Question

What is the derivative of $f(t)=(t \times ln(t),3t^2-t)$?

Answer 1

Hint: To find the derivative of a multi-dimensional function, we need to find the derivative of separate parts of the function. Here, there are two components of the function, so we find the derivative of both of them one by one and then we simply combine those two and write the derivative of the function given.

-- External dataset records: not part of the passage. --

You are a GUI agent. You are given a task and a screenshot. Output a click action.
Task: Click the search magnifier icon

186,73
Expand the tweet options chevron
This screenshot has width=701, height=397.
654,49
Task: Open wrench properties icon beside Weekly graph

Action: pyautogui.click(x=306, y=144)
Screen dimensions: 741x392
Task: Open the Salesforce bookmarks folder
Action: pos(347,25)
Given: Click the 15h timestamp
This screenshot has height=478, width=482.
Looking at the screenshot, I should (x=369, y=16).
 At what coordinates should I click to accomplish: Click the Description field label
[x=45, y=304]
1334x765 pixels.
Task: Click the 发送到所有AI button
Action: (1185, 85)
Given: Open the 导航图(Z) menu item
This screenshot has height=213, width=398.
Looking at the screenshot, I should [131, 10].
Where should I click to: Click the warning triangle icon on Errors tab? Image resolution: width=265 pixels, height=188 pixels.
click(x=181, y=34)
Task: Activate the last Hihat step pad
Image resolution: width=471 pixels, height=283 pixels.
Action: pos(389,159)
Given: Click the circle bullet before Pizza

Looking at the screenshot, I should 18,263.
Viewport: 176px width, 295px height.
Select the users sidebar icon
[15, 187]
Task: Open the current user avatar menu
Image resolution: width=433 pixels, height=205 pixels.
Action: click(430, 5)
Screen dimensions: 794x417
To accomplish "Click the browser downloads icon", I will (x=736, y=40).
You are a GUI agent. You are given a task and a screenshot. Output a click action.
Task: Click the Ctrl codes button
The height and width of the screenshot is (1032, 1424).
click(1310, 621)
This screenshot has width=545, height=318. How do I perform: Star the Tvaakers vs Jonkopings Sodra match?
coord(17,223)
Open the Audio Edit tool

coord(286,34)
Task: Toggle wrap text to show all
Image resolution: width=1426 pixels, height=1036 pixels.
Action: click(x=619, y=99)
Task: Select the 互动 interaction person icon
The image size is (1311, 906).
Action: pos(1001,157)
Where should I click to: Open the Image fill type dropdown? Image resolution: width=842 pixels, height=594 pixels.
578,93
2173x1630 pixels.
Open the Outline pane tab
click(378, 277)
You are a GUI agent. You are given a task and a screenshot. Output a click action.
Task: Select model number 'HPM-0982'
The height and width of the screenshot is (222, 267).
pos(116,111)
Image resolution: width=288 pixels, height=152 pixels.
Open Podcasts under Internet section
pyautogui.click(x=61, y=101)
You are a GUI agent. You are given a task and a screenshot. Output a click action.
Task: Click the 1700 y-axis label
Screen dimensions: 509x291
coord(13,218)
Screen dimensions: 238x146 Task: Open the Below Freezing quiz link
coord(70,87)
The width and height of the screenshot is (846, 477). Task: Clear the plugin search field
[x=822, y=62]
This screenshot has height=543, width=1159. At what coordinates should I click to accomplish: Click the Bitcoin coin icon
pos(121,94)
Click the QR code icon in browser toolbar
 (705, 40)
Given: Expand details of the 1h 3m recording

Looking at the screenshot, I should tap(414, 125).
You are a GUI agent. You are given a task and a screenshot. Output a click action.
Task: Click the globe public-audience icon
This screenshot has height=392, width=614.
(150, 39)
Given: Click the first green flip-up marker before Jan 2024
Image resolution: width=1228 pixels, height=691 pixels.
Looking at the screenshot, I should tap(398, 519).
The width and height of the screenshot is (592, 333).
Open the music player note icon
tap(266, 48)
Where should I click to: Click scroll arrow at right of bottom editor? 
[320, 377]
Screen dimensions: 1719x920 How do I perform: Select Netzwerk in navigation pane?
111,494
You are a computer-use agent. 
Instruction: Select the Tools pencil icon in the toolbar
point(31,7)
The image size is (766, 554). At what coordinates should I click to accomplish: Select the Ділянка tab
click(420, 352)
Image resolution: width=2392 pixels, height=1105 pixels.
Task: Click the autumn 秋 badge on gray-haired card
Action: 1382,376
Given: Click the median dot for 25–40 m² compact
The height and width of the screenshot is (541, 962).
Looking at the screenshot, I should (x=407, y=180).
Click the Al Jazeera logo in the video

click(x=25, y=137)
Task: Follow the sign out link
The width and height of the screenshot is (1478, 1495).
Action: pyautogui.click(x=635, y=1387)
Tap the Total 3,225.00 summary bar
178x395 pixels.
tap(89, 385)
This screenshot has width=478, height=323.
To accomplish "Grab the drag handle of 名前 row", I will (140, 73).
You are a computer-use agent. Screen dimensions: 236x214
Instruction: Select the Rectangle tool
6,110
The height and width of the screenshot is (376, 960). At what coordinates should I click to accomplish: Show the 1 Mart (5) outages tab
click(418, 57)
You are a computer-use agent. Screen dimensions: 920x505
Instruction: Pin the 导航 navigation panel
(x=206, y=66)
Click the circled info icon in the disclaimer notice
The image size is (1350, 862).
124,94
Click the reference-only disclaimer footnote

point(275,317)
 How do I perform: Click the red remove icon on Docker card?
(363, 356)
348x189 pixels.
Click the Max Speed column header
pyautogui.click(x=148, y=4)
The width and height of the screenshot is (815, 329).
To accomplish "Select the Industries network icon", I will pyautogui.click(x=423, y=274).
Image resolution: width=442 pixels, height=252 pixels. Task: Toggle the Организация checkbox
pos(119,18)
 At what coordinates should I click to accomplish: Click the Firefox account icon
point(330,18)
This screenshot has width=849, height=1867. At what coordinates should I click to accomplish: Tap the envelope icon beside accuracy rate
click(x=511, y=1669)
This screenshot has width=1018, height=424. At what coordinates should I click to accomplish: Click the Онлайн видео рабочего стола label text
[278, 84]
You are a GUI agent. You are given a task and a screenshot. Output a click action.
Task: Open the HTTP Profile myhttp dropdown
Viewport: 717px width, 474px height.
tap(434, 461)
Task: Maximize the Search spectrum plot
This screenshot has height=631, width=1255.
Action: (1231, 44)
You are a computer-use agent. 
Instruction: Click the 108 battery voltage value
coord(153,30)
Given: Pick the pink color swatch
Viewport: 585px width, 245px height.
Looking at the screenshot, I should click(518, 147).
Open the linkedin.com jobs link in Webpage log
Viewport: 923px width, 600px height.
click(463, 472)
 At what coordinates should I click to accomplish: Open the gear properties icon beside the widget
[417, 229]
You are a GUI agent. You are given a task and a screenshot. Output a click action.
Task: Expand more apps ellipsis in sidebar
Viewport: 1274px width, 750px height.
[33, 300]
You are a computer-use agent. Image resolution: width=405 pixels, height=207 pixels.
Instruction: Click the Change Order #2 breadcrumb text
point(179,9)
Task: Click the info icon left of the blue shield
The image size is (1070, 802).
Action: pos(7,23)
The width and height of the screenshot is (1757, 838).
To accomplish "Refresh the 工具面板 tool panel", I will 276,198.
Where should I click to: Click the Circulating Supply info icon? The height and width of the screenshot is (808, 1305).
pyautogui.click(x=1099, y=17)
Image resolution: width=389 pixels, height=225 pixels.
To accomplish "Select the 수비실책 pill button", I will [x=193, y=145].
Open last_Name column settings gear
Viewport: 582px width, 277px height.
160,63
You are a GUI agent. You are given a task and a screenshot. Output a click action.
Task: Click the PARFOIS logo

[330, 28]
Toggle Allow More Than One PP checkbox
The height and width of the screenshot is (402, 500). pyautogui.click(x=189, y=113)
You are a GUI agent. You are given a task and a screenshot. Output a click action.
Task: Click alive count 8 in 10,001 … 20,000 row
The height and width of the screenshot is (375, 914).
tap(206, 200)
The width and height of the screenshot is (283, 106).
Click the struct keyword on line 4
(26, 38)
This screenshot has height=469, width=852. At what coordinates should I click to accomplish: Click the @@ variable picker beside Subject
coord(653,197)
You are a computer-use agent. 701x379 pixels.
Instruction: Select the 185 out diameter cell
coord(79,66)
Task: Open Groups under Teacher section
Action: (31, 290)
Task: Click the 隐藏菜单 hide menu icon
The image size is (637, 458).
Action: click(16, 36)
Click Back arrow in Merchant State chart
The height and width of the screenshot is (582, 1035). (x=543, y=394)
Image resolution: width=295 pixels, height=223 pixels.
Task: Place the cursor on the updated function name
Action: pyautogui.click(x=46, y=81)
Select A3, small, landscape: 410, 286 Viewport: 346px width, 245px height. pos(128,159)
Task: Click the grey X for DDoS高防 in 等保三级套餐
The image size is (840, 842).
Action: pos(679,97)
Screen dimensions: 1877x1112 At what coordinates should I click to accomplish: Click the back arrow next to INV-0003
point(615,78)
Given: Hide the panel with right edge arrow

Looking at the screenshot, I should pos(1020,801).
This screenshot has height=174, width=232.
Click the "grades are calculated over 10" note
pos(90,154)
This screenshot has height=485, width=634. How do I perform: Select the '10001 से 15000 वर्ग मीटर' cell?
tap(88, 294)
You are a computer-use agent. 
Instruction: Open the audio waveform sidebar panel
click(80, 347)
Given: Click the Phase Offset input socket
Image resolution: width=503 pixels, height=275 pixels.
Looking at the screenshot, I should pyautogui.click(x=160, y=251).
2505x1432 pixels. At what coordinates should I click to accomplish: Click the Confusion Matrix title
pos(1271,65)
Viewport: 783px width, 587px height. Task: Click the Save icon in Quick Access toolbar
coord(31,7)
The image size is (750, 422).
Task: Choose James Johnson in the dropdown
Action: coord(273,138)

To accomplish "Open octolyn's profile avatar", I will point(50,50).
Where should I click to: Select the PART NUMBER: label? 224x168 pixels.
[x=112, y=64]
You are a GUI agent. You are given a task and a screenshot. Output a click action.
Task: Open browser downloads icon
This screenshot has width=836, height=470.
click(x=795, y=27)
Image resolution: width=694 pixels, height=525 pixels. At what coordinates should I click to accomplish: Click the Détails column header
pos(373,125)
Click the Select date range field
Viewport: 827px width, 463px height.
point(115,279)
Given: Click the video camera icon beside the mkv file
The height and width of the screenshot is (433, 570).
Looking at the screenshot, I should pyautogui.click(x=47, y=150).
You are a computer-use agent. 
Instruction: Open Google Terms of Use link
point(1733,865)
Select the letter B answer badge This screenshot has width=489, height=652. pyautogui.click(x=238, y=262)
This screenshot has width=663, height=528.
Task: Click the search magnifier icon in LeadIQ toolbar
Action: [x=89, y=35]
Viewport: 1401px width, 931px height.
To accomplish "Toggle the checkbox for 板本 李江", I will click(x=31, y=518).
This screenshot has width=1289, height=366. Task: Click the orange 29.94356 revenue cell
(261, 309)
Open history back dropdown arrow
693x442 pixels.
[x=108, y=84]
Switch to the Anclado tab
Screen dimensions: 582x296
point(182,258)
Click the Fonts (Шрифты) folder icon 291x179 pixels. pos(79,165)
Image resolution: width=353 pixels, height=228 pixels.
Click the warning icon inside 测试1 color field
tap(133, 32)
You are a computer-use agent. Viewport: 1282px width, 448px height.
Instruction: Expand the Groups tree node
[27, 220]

Complete step by step solution:
We have $f(t)=(t \times ln(t),3t^2-t)$, take the first component and name it as $f_1$, i.e.:
$f_1=t\times ln(t)$
We need to find the derivative of this function component. Since this function is a product of two separate functions, we apply product rule on this component.
Product rule is given by the following formula:
If ‘a(x)’ and ‘b(x)’ are two functions of ‘x’, then the derivative of their product is given by the formula:
$(a(x)b(x))`=a(x)b`(x)+a`(x)b(x)$
Here, we have ‘t’ and ‘ln(t)’ as functions of ‘t’, so by product rule, the derivative of the first component turns out to be:
$f_1`(t)=(t)\left(\dfrac{1}{t}\right)+(ln(t))(1)$
$\implies f_1`(t)=1+ln(t)$
We have used the following two formulas here:
$\dfrac{d(ln(t))}{t}=\dfrac{1}{t}$
$\dfrac{d(t)}{t}=1$
Now, we find the derivative of the second component $f_2=3t^2-t$,
We use the formula:
$\dfrac{d(ax^2)}{x}=a\times 2\times x=2ax$, where ‘a’ is a constant.
In this case the constant ‘a’ is 3 and the dependent variable is ‘t’, so we obtain the following derivative:
$f_2`(t)=2\times3\times t-1$
$\implies f_2`(t)=6t-1$
Now we have found the derivative of both the components separately, we now combine these and obtain the derivative as follows:
$f`(t)=(1+ln(t),6t-1)$
Hence, the derivative is found.

Note: Use the formulae correctly, do not confuse between the formulae of the derivatives. And take care of any calculation mistakes that may occur. There two different functions given above; do not confuse them by considering them as single functions.